We have a message that we want to deliver. We want the message to be of least size possible so that the costs incurred in sending the message is low. Here we use the Huffman Coding concept to reduce the size of the message.
Let’s assume that we have the following data
- Message:BCCABBDDABCCBBAEDDCC
- Each character is represented by it’s ASCII value(8 bits)
- The cost of the message=Cost of sending over one character X Length of the message
Table of Contents
Explanation for Huffman Coding
Thus, the size of the message=(8×20)=160 bits.

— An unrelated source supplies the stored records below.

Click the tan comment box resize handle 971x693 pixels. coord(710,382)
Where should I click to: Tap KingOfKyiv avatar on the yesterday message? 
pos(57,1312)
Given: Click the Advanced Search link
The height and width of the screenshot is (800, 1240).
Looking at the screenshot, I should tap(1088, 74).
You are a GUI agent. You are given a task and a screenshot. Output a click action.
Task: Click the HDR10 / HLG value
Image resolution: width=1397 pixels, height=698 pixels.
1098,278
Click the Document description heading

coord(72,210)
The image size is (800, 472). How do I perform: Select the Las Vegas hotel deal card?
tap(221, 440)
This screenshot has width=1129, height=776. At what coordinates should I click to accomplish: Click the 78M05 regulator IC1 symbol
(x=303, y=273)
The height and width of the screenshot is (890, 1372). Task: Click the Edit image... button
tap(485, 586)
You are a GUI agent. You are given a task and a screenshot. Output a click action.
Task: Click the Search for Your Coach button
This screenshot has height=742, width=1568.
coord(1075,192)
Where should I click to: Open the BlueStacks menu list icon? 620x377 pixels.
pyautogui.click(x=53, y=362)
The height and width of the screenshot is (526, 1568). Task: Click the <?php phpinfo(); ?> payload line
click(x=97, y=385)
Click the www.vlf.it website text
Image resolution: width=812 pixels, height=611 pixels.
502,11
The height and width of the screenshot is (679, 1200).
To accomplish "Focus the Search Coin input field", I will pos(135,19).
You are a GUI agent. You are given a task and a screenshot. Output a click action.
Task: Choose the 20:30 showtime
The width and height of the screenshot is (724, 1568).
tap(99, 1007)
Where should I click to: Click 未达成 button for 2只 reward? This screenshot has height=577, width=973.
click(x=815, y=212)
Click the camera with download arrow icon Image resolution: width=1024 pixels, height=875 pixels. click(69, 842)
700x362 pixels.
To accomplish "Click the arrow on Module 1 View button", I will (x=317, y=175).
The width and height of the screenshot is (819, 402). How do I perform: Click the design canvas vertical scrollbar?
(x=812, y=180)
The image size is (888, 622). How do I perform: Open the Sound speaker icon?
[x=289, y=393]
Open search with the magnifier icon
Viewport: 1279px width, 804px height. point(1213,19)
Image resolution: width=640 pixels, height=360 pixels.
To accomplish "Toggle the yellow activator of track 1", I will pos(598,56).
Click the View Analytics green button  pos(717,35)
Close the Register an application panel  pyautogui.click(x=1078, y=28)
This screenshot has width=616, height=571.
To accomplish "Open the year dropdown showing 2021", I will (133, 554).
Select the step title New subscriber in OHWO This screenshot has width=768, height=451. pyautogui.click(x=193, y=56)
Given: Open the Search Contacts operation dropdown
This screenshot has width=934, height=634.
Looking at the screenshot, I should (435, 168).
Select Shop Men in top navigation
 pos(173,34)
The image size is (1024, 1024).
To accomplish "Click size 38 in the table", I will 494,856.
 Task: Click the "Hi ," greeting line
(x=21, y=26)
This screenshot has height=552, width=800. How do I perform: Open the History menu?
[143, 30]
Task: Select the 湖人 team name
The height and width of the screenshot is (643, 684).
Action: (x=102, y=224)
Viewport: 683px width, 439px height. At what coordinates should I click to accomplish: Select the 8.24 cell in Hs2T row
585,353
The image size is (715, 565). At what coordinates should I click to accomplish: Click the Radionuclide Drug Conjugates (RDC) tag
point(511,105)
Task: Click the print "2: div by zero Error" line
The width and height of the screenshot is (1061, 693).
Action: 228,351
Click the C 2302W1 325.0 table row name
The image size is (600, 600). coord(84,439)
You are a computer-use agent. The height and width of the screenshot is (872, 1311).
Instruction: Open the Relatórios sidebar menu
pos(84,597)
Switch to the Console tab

The message above is sent over simply without any encoding making it expensive and we are
using an 8-bit representation when we’ve only got 5 distinct characters which can be represented with only 3 bits (8 combinations).
The below table shows each character and their representation when we use only 3 bits.
| A | 000 |
| B | 001 |
| C | 010 |
| D | 011 |
| E | 100 |
It looks like the cost incurred now shrinks to 20×3=60 bits but the encrypted message will be hard to decipher and thus has to be sent with the above table as well which will cost us another 15 bits making the total cost 115 bits.
The above method uses a fixed-size code for each character. This is where the Huffman method comes into the picture. Below is the summary of the process
- Arrange alphabets in increasing order of count
- Merge two small nodes to form a new node
Let us look into the process step by step:
Step1: Create a node for each alphabet and sort them by their frequency
Step2: Merge two nodes with the least frequency. The parent node’s value will be the sum of values from both the nodes
We keep repeating the second step until we obtain the binary tree.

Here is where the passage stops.